■ EXERCISE:
Show every line below where "agent" can be found.

★ ★ ★ ★

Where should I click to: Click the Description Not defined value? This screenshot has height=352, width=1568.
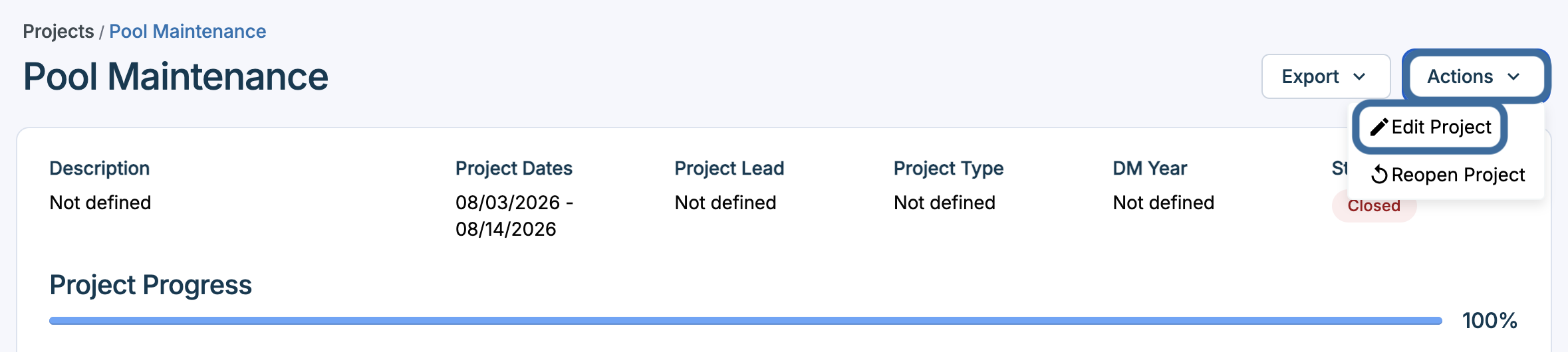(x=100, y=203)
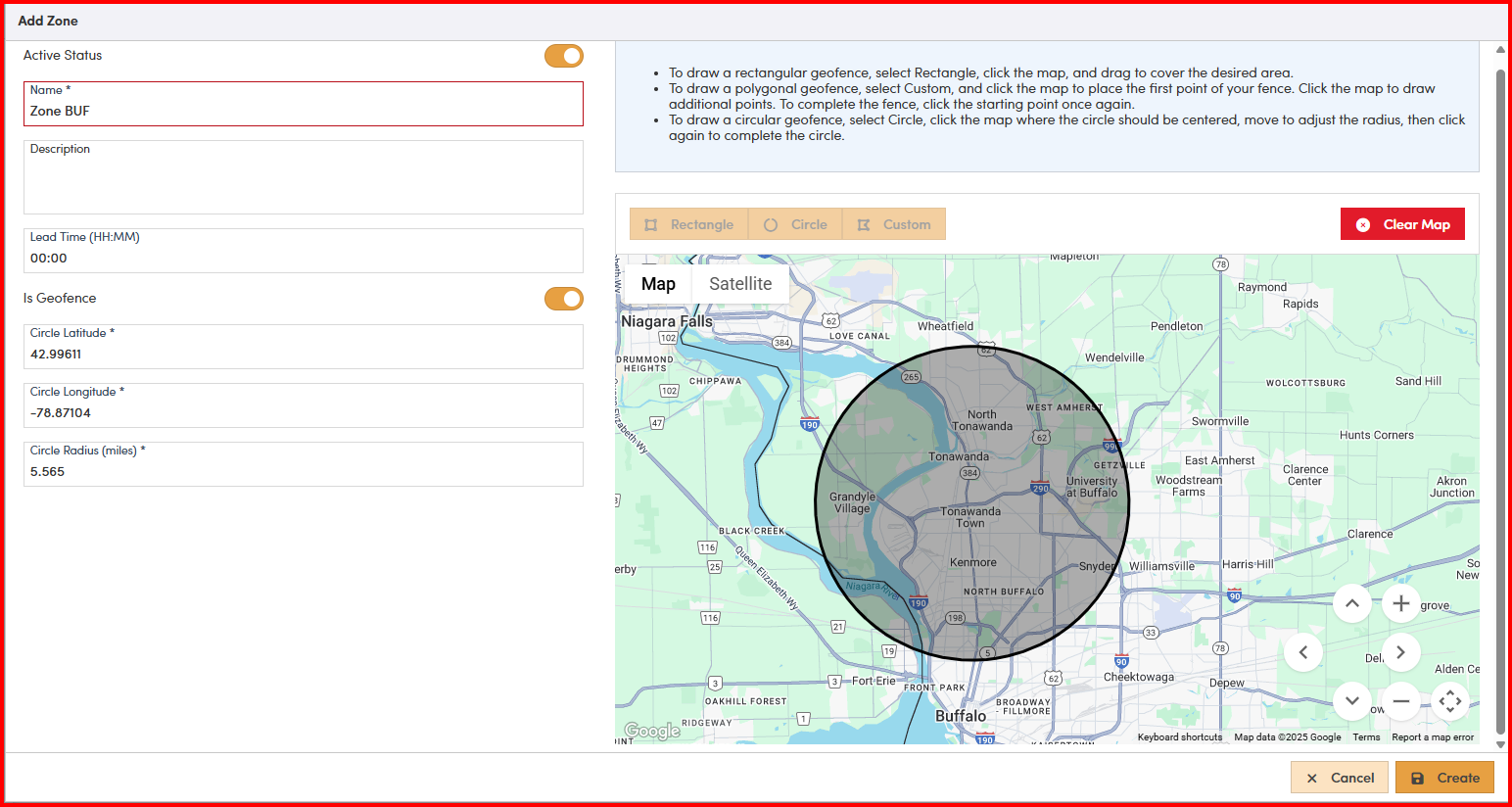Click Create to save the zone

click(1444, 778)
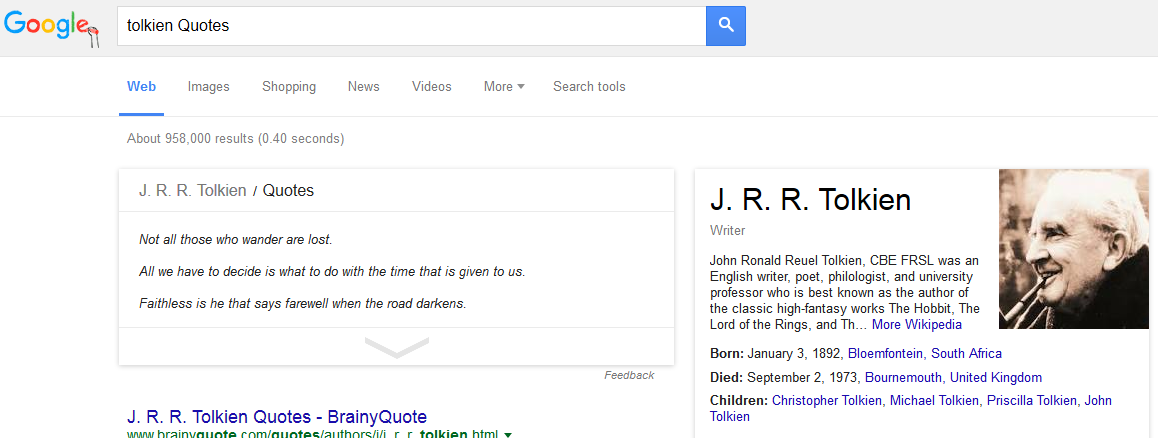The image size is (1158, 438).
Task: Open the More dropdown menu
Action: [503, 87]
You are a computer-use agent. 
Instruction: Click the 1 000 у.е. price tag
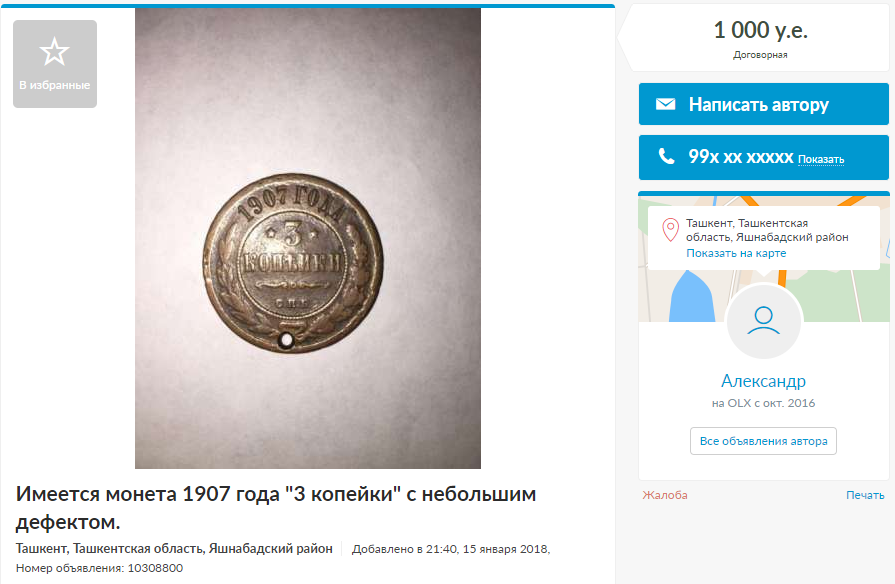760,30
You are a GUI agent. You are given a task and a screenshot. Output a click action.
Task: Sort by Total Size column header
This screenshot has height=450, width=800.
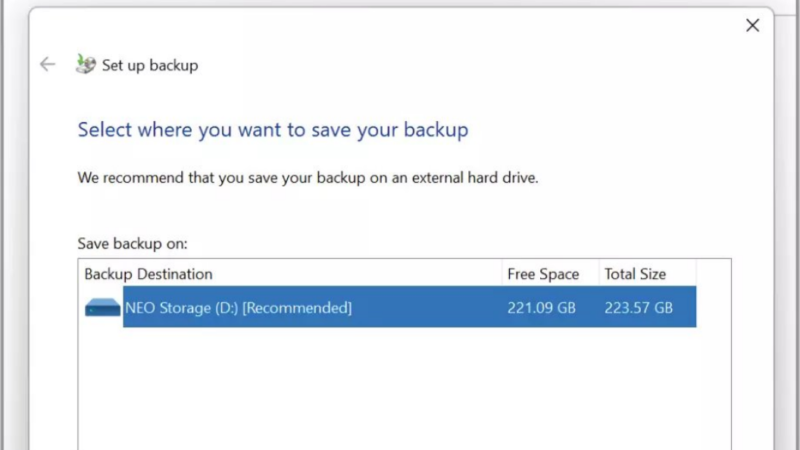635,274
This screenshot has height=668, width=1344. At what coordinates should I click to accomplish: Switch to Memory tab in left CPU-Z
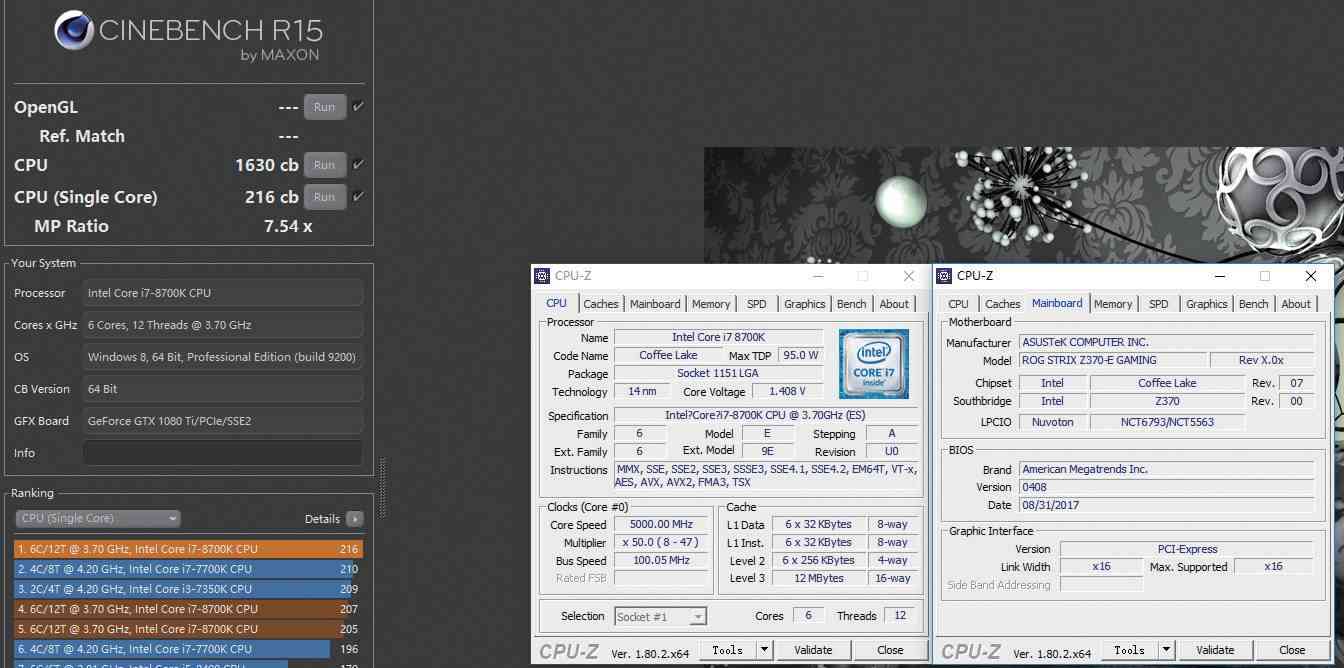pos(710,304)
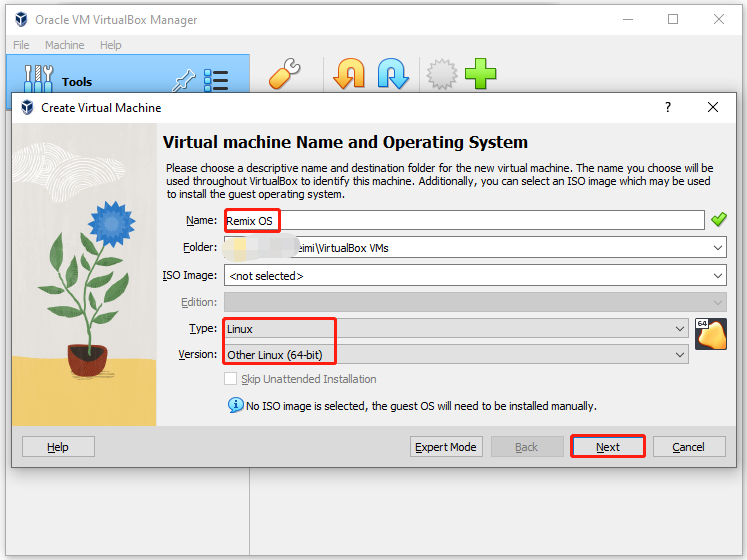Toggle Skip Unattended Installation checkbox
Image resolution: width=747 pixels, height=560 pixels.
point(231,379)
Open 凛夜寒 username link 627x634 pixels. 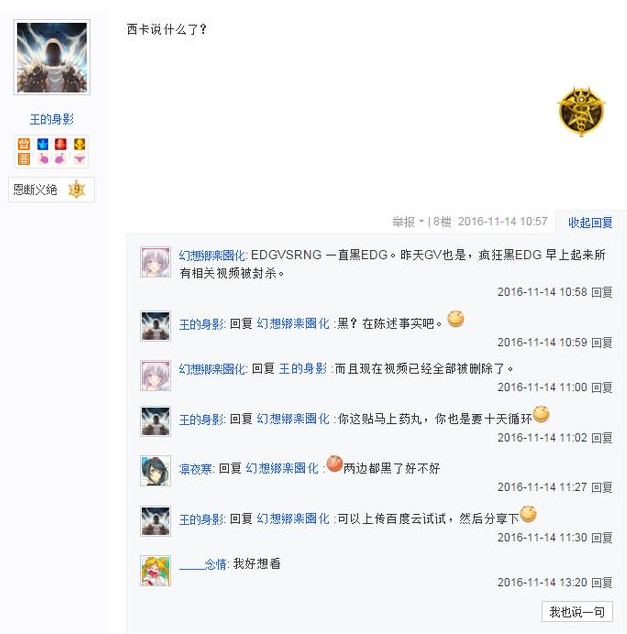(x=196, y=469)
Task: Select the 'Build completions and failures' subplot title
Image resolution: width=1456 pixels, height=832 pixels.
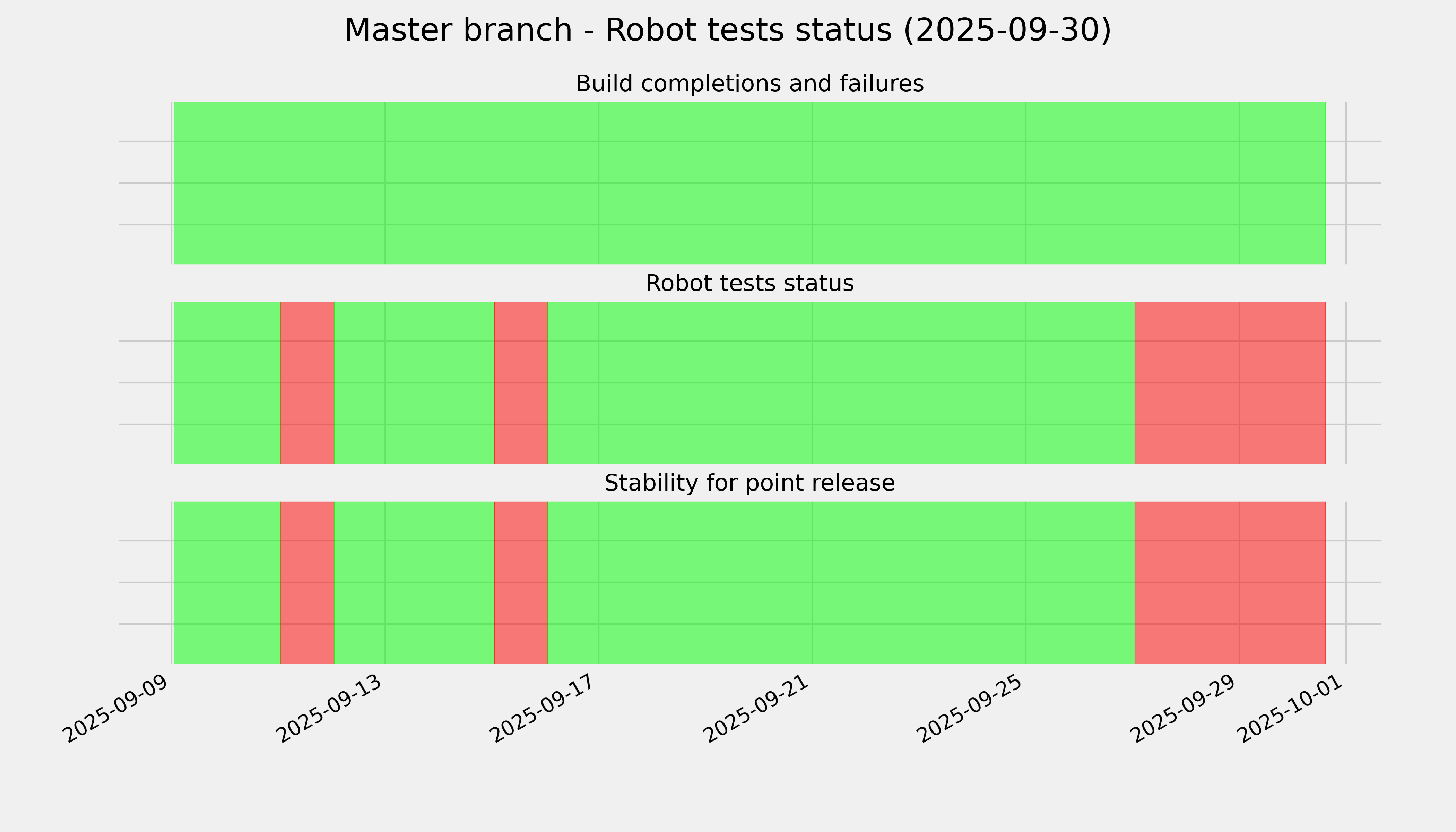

★ ★ ★ ★

■ RESULT:
You are a computer-use agent. 
You are a GUI agent. You are given a task and a screenshot. Output a click action.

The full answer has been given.